In a much-anticipated judgment delivered last month (Tom Kabinet, C-263/18), the Court of Justice of the European Union (‘CJEU’), that is the highest EU court, ruled that the provision – over the internet – of e-books always falls within the control of the relevant copyright owner. This means that unauthorised third parties cannot ‘resell’ previously made available copies of such e-books.
The decision originated in the context of litigation in the Netherlands concerning the lawfulness of the activities of Tom Kabinet, a business that provides second-hand e-books without the authorisation of relevant copyright owners. According to Tom Kabinet, its activity would be lawful because, following the first authorized sale of the copy of an e-book, the copyright owners would lose the right to control subsequent distributions of such copy. Technically, the argument of Tom Kabinet was that the copyright owners’ right of distribution (that is the right to sell copies of a protected work) would be ‘exhausted’ following the first lawful sale, that is the initial making available of the digital copy of a book over the internet.
At first instance this argument succeeded, but on appeal it was found to be unclear whether this interpretation of the law would be correct. Hence, the Court of The Hague asked the CJEU to provide guidance.
From a legal standpoint, to reach its decision, the CJEU distinguished between different types of rights granted by copyright, and considered that the online provision of an e-book falls within the right of communication to the public, not the right of distribution. As such, the relevant copyright owner retains the right to control subsequent acts of communication of their work, even after the initial, authorised communication. Unlike the right of distribution, in fact, the right of communication to the public can never be exhausted.
The Tom Kabinet case originated in a context of interpretative uncertainty, which was also due to an earlier ruling of the CJEU itself. In 2012, in fact, this court ruled (UsedSoft, C-128/11) that it is possible to resell lawful copies of software downloaded from the internet, if the contractual operation at issue can be considered tantamount to a sale. In the aftermath of UsedSoft a question arose whether the same conclusion could be reached for other protected content in digital format, including e-books, audiobooks, videogames, music and audiovisual media files, etc.

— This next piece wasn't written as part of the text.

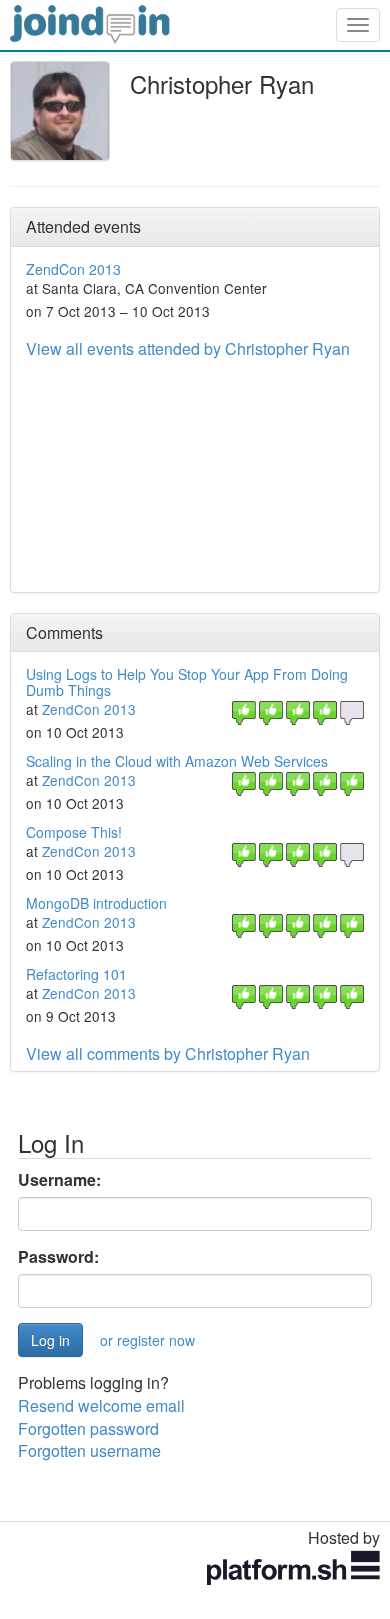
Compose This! (74, 832)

With the Tom Kabinet ruling it appears clear that the answer is in the negative. Copyright owners do not lose the right to control subsequent exploitations of their content over the internet further to the initial making available of said content. It follows that copyright owners will be able to take action against anyone who sells pre-owned digital copies of books, videogames, music, films, etc to which they own the rights and does so without their consent.
The only exception to this rule will continue being pure software. However, it should be noted that software which contains music, graphics, etc. likely falls within the scope of application of the general rule, due to the fact that case law has progressively narrowed down the scope of what qualifies as ‘software’. In this sense, as mentioned, videogames would for instance follow the general rule and not the exception.
The position in Europe after the Tom Kabinet ruling appears in line with the interpretation of the corresponding legal concepts in the USA. In 2018, the US Court of Appeals for the Second Circuit issued a judgment (Capitol Records, LLC v. ReDigi Inc., No. 16-2321 (2d Cir. 2018)), in which it upheld the ruling at first instance and found that the unauthorised operation of a digital marketplace for pre-owned music infringed the plaintiffs’ copyrights. In this sense, it excluded the application of the ‘first sale doctrine’, which is the US equivalent of the EU concept of exhaustion.